The great spring thaw is coming soon, but the idea of shedding those cold weather layers fills some of us with dread. Here’s our six-point attack plan (not six-pack, drunk ass!) to get you started trading winter flab for springtime abs:

1. Beer Strike! Why should Hollywood writers get all the fun? We’re going on strike, too. No more beer until last year’s jeans can fit the way they did when we first put them on. And holding your breath to get ‘em on doesn’t count. Even lite beer contributes too many calories when you’re trying to get back into shape. Dump the booze for six weeks and see how great you start to look.
2. Morning Mash-Up. Put on your favorite mash-up mix to get the adrenaline going and do three sets of 25-40 crunches each alternated with three sets of 15-25 pushups. For these we recommend the Perfect Pushup for better ergonomics and a unique spin on and old classic exercise routine.
3. Let Your Feet Do the Walking. Park farther away from work and hoof it. You can also try an old trick those harried medical students know all too well–take the stairs everywhere you can and forget the elevator. Doctors in residency training working insane shifts with no time to work in a trip to the gym use this one all the time.

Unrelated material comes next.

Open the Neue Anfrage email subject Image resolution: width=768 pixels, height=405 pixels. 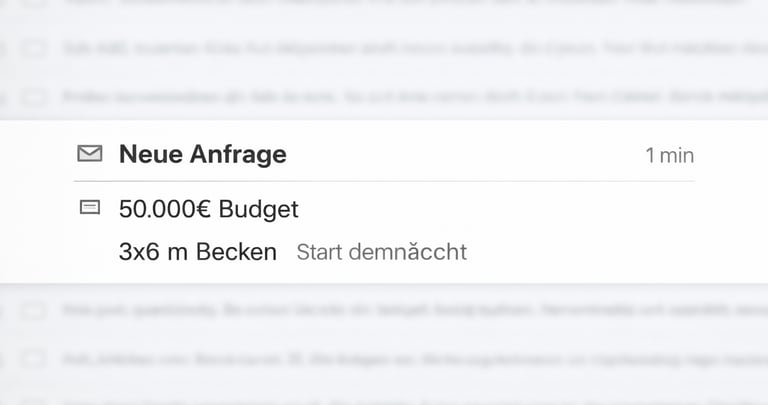[202, 154]
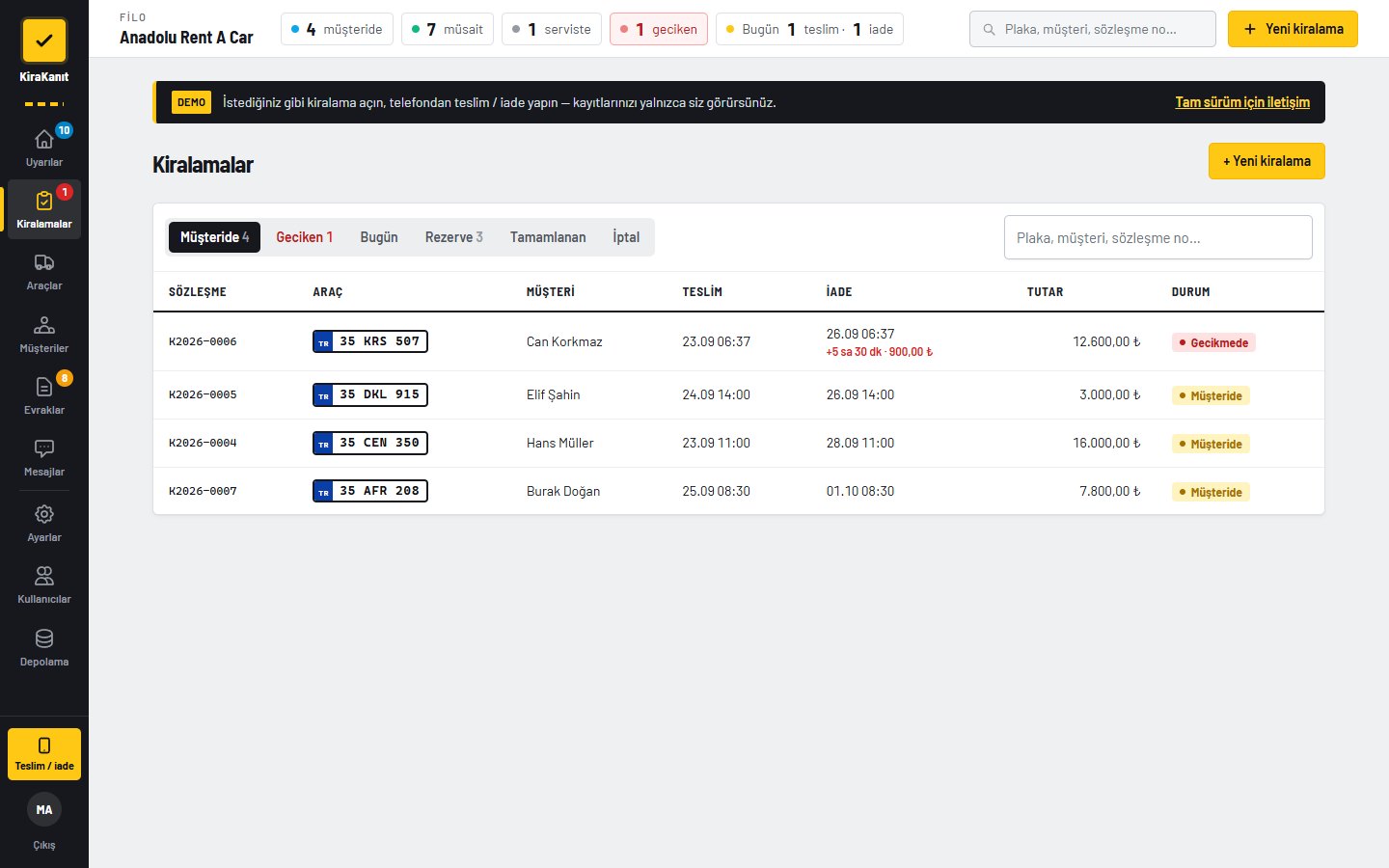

4. Night Work. Buy yourself some ten pound hand weights and do low-weight/high repetition curls. Try 20-30 curls and do four or five sets and see how you feel. You’ll scoff at that low weight…at first. Throw in a set of 30 crunches in between each set and suddenly that workout doesn’t feel so easy, does it? Once you start getting the hang of that one, we recommend throwing a few pushups into the mix, too. Try for 20 minutes nonstop in the evening to start and see where you go from there.
5. Dump The Crappy Carbs. Are you still eating white bread, potatoes, and popcorn? Dump these starchy flab-builders in favor of colored vegetables and fruit. If it’s white, don’t bother eating it for six weeks. That goes for bananas, too.

(photo courtesy Stacy Braswell)
6. Black Coffee. If you are a flavored latte drinker, treat these just like beer and give it a rest for six weeks. The calories you dump today are the inches you’ll lose tomorrow.
Do all six things on the list for six weeks. By the time your little routine has started to plateau, the weather will be nice enough to start heading back to the gym for real, and several pounds lighter besides! The headstart is just what you need to ease back into that more active lifestyle you’ve been promising yourself.